I immediately wised up and complied, doing it "by the book" again. I turned my lights off, and I slowed to a stop, preparing to make a U-turn and leave the area so that I wouldn't even be accidentally going in the same direction of the Caprice that was now a two blocks away and disappearing fast. I gave it one more wistful glance. I'd almost had him...

Then I saw him hit the pedestrian--an old man who was just crossing the street three blocks down. The old man flew through the air like a rag doll, his bag of groceries scattering everywhere. SHIT!!!

"Dispatch! I stopped chasing but he just hit a pedestrian! Roll EMS! Get some people over here!" This wasn't a game anymore. Now somebody was really hurt--somebody who wasn't even playing. It wasn't supposed to work like this.

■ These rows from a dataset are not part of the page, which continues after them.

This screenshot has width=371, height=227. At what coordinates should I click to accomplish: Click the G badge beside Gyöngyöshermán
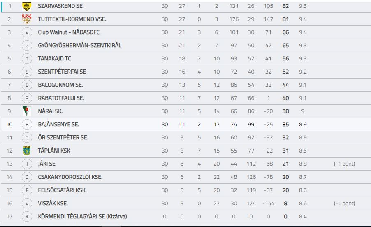click(x=27, y=45)
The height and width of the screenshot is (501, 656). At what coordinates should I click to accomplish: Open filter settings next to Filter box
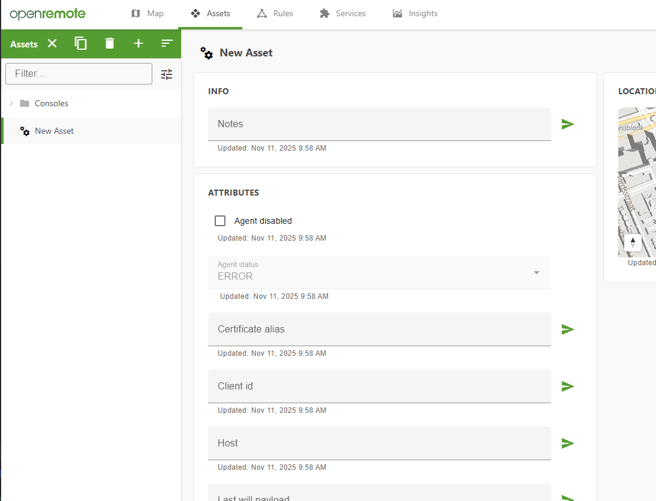click(167, 74)
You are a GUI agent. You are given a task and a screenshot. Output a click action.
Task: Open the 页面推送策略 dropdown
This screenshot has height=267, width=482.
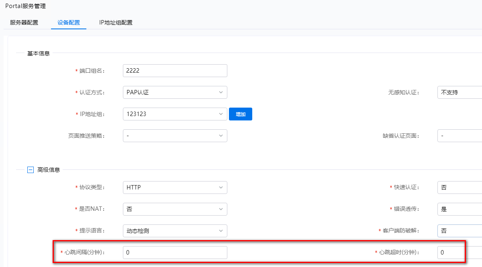point(175,136)
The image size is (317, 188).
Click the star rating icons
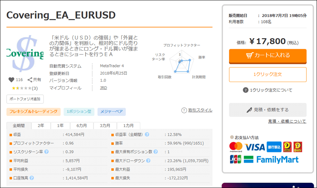coord(20,88)
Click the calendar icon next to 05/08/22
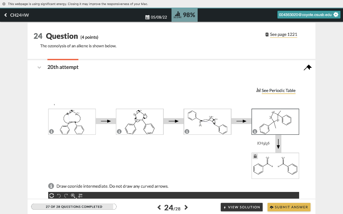Viewport: 343px width, 214px height. point(147,17)
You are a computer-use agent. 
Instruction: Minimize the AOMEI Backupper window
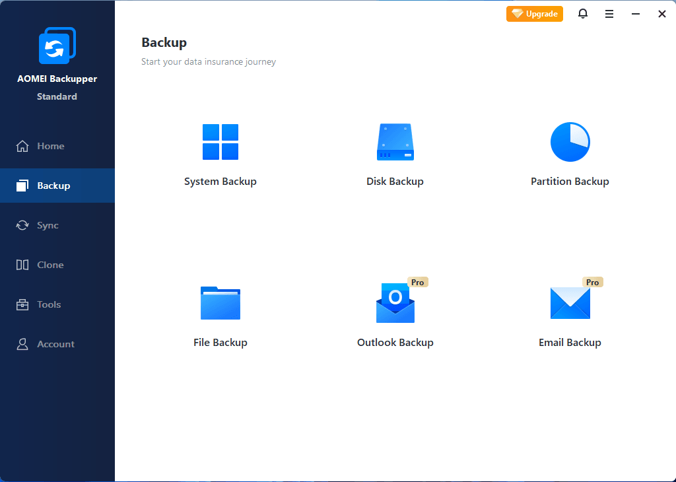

Fast-forward a lifetime as I pulled up and did what I could to render aid and keep the growing crowd back. I was deep in the 'hood--the only cop or white guy for a long ways--and everyone knew and liked this guy. Not good. Several of the crowd tried to rally the rest to attack me, but I was able to exert enough command presence to convince them that my goal was to help this guy and that they needed to help me by staying back. It bought me time until the cavalry got there.

Long story short, the guy was medivac'd out, and turned out to have relatively minor injuries, despite flipping clean over the car that had hit him. Apparently as drunk as he was, he was relaxed and he bent instead of breaking. He was angry about one thing, and that was the destruction of his recently-opened 40oz. malt liquor.

But then the perjury circus started. A million witnesses surged forth to swear on their last food stamps that I'd still been in full pursuit when the man was hit, and some even claimed that I'd hit him. It always amazed me how no one could be out on the street when something goes down, but if the police is involved, hundreds of them still see "everything"--even people who arrived ten or fifteen minutes later in cars or got off the city bus. And they all want to be witnesses against the police.

Fortunately my supervisors and the investigators knew what was going on, and they managed to find one honest person of the bunch who said that he'd seen me shut my lights and siren off and pull to the curb three blocks away, well before the fleeing Caprice had hit the man. This man's honesty might well have saved my job, an act which caused his wonderful neighbors to subsequently vandalize both his house and his car. I was found to be not responsible, even though I heard a few references to my "radio trouble" as part of the counseling session that followed. But the point was driven home to me that day that chases aren't kid games like you see on TV. They're serious safety hazards to anyone around, and each has the potential to hurt or kill someone who doesn't deserve it. I still chase, but always with that incident in mind. And now I break them off myself if the risks get too heavy.

But sometimes, chase endings are pre-ordained based simply on where you're chasing. There is a section of road in my area that ends in an on-ramp to the highway, and that ramp has a fairly steep descent that conceals from view a 15-mph, nearly 90-degree curve. Any vehicle hitting that curve as any kind of speed winds up on it's roof and/or in the woods. We chase three or four cars a year into that curve and the end result is as predictable as it is inevitable. Here's one that I chased into it a while back:
The driver was a early-twenties woman from a local "better-than-you" wealthy family who'd decided that she didn't want to get a third DWI. Well needless to say, she got it anyway and went to jail for 120 days once the judge heard my testimony and saw the pictures. Sometimes there is a happy ending.

Oh--and the best part about pursuits that end in that curve? The bottom of that ramp is the state highway patrol's jurisdiction. They get to handle the crash reports and clean-up!